SARS-CoV-2 has acquired functions that promote its harsh disease phenotype. SARS-CoV-2 causes severe inflammation and damage to endothelial cells in the heart, kidneys, liver and intestines, suggestive of a vascular infection rather than a purely respiratory disease. The attachment of SARS-CoV-2 to a host cell is initiated by the spike protein trimer (S), which decorates the outer surface of the virus, binding to its cognate receptor angiotensin-converting enzyme 2 (ACE2), with higher affinity than SARS-CoV. A S1/S2 polybasic furin protease cleavage site distinguishes SARS-CoV-2 from SARS-CoV or other closely related bat coronaviruses and serves to stimulate entry into host cells and cell-cell fusion. Inside the host cell, human coronaviruses remodel the lipid metabolism to facilitate virus replication. Infection by SARS-CoV-2 triggers an unusually impaired and dysregulated immune response and a heightened inflammatory response working in synergy with interferon production in the vicinity of infected cells to drive a feed-forward loop to up-regulate ACE2 and further escalate infection.
In the search for additional functions that contribute to the pathology of infection, we determined the structure of the SARS-CoV-2 S glycoprotein by cryo-EM. We produced SARS-CoV-2 S as a secreted trimer in MultiBac baculovirus-infected Hi5 insect cells (fig. S1). Highly purified protein was used for cryo-EM data collection (fig. S2 and table S1). After 3D classification and refinement without applying symmetry (C1) we obtained a 3.0 Å closed conformation from 136,405 particles and a 3.5 Å open conformation with one receptor-binding domain (RBD) in the up position from 57,990 particles (figs. S2 and S3). C3 symmetry was applied to the closed conformation particle pool yielding a 2.85 Å map (Fig. 1A and figs. S2 and S3).
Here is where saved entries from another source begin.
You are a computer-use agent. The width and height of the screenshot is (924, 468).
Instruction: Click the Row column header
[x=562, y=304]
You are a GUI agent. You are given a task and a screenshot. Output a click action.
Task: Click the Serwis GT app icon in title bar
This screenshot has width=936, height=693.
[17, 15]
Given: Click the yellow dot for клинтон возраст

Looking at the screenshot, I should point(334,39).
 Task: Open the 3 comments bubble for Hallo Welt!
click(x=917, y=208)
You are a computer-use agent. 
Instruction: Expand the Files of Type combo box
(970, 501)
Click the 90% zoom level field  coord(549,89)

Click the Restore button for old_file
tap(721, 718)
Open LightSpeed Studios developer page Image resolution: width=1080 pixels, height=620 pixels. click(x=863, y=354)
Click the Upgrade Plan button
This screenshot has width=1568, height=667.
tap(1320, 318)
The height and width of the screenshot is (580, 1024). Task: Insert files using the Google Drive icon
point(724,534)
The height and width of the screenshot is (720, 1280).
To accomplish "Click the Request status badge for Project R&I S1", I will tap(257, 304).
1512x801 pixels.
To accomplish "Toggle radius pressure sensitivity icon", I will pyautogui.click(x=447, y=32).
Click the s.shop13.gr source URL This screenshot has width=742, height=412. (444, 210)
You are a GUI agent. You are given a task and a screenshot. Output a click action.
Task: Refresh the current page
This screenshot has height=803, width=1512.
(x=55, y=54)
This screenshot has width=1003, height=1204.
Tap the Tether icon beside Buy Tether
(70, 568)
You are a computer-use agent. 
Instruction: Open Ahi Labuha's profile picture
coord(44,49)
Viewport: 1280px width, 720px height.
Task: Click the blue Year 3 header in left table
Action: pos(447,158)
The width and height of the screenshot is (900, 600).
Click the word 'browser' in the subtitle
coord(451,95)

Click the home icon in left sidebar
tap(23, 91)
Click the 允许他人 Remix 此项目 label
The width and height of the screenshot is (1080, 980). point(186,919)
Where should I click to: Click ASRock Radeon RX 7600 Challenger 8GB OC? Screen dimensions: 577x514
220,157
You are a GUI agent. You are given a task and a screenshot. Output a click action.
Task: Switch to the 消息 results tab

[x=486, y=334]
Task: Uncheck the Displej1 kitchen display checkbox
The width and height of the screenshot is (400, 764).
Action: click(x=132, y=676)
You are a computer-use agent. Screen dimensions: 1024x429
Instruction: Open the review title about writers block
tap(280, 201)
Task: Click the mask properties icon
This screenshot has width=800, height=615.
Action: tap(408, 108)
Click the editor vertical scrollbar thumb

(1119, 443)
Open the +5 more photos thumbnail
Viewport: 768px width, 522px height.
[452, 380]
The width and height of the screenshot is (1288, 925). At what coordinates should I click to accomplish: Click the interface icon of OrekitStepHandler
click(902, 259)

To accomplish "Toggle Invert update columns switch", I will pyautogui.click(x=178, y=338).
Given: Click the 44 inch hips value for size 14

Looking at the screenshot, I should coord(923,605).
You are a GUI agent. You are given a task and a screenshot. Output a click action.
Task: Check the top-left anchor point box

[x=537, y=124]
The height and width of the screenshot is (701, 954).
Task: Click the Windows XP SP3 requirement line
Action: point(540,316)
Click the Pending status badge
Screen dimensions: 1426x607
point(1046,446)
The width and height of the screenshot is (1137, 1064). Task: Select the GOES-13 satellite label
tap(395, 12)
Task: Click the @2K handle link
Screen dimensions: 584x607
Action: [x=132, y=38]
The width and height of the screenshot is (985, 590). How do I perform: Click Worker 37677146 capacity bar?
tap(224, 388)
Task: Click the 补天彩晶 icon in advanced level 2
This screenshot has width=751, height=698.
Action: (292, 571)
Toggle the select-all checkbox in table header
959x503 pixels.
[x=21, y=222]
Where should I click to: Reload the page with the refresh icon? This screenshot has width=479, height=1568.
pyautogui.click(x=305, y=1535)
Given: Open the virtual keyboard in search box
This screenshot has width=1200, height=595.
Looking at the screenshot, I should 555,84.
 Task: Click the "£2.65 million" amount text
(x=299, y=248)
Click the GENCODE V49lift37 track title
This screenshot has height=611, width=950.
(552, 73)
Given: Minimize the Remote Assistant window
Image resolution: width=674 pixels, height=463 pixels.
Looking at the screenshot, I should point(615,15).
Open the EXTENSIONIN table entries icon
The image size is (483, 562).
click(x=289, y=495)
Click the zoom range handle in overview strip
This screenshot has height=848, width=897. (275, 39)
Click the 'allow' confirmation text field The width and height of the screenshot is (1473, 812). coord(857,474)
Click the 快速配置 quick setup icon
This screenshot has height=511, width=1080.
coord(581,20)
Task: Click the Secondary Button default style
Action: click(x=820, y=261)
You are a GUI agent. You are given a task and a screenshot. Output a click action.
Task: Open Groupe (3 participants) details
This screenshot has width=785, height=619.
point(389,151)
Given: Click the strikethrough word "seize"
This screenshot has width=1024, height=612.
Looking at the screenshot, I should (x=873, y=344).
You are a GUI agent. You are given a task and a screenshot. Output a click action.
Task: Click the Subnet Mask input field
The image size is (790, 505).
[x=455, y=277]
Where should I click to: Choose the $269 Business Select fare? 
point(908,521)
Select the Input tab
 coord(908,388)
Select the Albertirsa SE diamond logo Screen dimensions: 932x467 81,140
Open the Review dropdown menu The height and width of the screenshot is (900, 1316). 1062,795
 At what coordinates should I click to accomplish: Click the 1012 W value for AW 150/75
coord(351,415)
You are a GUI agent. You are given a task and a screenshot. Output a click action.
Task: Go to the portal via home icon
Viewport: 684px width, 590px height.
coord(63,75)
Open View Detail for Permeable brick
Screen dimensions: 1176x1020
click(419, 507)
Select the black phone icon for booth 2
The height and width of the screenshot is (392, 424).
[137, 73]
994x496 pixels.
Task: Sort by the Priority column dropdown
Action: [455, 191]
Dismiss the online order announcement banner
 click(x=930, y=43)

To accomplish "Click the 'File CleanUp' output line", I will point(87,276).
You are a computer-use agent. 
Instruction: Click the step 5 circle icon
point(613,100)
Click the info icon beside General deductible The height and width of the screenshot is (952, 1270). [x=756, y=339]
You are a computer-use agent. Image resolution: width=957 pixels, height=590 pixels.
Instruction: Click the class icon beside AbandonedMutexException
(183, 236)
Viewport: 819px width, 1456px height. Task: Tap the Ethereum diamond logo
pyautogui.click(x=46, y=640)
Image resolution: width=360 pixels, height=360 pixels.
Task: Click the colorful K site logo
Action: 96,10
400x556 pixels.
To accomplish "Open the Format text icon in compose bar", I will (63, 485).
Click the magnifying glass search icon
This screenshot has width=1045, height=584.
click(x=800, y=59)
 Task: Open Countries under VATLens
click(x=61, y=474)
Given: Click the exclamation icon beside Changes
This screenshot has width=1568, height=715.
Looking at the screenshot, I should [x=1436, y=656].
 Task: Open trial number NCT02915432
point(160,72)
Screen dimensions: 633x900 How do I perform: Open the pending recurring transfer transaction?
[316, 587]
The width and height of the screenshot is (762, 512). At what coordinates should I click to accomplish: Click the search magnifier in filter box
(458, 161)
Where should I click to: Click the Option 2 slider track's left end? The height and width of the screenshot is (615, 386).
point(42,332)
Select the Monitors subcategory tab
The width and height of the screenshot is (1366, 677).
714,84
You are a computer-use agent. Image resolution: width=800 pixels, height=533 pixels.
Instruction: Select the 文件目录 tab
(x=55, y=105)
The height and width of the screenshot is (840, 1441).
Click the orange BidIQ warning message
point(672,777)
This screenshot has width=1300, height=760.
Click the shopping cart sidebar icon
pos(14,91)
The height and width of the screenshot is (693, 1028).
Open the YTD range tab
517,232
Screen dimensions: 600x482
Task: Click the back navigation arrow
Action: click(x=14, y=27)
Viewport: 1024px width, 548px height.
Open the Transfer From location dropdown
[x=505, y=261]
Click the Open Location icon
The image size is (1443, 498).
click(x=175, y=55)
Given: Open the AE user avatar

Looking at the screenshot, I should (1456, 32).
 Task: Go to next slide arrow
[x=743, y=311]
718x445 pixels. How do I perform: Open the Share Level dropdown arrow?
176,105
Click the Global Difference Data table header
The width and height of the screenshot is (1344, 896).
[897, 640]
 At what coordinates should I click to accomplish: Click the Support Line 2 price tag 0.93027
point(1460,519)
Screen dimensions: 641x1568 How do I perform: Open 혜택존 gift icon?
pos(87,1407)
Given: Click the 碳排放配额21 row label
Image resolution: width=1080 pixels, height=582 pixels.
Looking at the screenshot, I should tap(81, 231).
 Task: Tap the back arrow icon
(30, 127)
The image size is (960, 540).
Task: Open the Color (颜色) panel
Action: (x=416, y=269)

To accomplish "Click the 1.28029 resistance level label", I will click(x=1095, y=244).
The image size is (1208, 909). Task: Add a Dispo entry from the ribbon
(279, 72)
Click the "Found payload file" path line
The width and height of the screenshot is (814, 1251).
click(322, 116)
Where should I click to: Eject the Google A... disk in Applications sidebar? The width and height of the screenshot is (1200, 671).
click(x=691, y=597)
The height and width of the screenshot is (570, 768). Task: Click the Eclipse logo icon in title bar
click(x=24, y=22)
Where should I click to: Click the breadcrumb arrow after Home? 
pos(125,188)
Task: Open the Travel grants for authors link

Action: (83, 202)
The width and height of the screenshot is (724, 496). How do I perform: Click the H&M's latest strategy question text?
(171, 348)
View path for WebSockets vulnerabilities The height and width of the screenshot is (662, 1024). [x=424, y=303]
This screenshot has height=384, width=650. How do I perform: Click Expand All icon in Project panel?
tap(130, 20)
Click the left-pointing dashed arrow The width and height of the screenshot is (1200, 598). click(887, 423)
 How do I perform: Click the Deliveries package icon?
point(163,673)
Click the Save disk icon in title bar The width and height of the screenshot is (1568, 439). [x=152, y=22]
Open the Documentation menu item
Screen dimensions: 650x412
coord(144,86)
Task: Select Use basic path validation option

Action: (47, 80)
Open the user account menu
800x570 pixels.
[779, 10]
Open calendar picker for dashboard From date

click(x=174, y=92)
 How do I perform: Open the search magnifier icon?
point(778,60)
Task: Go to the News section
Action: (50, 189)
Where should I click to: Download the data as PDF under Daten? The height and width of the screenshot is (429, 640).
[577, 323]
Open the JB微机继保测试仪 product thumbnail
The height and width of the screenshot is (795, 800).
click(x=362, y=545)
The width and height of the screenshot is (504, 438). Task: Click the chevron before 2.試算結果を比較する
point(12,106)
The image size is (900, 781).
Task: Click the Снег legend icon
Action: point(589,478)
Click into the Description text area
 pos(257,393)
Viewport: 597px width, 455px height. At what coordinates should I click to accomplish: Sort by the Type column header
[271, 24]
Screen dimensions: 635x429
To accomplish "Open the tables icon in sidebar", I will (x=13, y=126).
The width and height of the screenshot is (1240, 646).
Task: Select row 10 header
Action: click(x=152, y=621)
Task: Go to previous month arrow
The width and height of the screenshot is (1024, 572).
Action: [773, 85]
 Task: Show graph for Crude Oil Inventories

The structure of S displays the characteristic overall shape observed for coronavirus S proteins in the closed and open conformations with the closed form (~70%) predominating in our data set (Fig. 1A and figs. S2 to S4). Model building of the closed form revealed additional density in the RBDs in our structure. The tube-like shape of this density was consistent with a fatty acid, with size and shape similar to LA bound to other proteins. Liquid chromatography coupled ESI-TOF mass spectrometry (LS-MS) analysis confirmed the presence of a compound with the molecular weight of LA in our purified sample.
Hallmarks of FFA-binding pockets in proteins are an extended “greasy” tube lined by hydrophobic amino acids which accommodates the hydrocarbon tail, and a hydrophilic, often positively charged anchor for the acidic headgroup of the FFA. In our structure, a hydrophobic pocket mostly shaped by phenylalanines forms a bent tube into which the LA fits well. The anchor for the headgroup carboxyl is provided by an arginine (R408) and a glutamine (Q409) from the adjacent RBD in the trimer, giving rise to a composite LA-binding site. We confirmed the presence of LA in all three binding pockets in the S trimer in the unsymmetrized (C1) closed structure (fig. S6). Similarly, masked 3D classification focusing on the RBD domains could not identify any unoccupied pockets (fig. S7).
Our S construct contains alterations as compared to native SARS-CoV-2 S namely addition of a trimerization domain and deletion of the polybasic cleavage site, neither of which alter S conformation appreciably. Glycosylation sites are located away from the LA-binding pocket and largely native in our structure (table S2). Thus, neither mutations nor glycosylation are likely to impact the LA-binding pocket. We compared S and RBD produced in insect cells with mammalian produced S to identify any potential influence of differences in glycosylation on ACE2 binding by competition enzyme-linked immunosorbent assay (ELISA). All three reagents bound ACE2 efficiently. We further confirmed ACE2 binding by S using SEC with purified proteins. The LA-binding pocket and the receptor binding motif (RBM) are distal and non-overlapping. Notably, in the LA-bound S the RBM is ordered and buried at the interface between RBDs while it was disordered in previously described SARS-CoV-2 S cryo-EM structures.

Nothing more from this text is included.